* [EXTRACTED DATA]
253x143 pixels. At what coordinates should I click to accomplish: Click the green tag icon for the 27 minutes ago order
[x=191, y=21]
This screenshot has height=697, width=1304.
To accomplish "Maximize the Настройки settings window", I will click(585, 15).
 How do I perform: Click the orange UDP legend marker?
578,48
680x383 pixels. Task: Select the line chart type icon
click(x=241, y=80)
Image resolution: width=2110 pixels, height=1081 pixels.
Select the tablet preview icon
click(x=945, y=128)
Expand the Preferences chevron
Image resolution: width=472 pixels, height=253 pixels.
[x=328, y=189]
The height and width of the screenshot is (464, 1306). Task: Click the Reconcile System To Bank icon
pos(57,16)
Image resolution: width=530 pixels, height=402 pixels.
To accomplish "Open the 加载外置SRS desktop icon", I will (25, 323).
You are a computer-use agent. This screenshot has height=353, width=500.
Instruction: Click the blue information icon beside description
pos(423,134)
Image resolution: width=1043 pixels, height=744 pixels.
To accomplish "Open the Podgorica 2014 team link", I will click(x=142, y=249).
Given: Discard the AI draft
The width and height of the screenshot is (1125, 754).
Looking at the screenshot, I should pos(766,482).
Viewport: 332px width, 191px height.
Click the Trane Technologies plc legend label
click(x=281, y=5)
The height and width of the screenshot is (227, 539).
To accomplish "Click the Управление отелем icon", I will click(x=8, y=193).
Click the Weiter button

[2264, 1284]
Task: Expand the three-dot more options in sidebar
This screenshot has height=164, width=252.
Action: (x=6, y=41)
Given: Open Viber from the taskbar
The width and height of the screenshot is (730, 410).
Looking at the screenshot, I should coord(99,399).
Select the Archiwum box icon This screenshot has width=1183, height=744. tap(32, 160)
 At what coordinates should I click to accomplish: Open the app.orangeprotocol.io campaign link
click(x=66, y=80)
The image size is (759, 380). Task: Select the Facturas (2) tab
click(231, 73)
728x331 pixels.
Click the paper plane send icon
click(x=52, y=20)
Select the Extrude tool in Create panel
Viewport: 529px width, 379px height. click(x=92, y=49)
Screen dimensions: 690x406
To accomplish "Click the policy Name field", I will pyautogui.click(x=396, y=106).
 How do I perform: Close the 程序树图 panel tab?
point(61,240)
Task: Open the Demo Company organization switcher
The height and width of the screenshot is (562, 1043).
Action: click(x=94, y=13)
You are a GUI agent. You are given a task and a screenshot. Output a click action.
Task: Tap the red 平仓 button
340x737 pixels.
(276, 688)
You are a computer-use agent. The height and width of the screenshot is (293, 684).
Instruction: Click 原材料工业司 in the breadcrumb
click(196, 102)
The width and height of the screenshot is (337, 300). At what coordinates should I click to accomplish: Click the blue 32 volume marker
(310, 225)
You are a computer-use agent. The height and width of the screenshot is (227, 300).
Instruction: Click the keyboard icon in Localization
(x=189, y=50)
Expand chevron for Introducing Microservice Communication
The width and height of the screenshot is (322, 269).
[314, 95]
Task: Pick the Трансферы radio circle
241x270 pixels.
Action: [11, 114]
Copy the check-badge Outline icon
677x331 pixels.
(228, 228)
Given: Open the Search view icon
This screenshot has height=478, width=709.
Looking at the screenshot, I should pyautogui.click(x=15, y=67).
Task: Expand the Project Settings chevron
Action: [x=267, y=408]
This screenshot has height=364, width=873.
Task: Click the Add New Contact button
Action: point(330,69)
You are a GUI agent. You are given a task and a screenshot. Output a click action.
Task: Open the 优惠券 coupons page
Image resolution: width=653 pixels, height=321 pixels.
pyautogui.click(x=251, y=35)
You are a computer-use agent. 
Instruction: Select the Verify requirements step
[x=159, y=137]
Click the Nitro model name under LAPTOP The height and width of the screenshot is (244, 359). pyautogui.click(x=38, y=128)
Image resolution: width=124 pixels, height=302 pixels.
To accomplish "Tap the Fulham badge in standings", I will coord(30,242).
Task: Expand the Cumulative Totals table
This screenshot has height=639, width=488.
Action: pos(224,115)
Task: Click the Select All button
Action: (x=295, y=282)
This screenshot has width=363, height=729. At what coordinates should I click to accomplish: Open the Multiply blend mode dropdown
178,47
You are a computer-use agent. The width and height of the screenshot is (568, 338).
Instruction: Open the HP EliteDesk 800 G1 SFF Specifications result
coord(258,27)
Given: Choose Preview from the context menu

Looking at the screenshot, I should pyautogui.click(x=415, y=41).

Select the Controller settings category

* [DIRECTIVE]
Lay out the lines from the one containing "You are a computer-use agent. The width" through the end of the records as a JSON list of strings, one string per line and leaving out blank lines.

* [EXPECTED ANSWER]
[
  "You are a computer-use agent. The width and height of the screenshot is (568, 338).",
  "Instruction: Open the HP EliteDesk 800 G1 SFF Specifications result",
  "coord(258,27)",
  "Given: Choose Preview from the context menu",
  "Looking at the screenshot, I should pyautogui.click(x=415, y=41).",
  "Select the Controller settings category"
]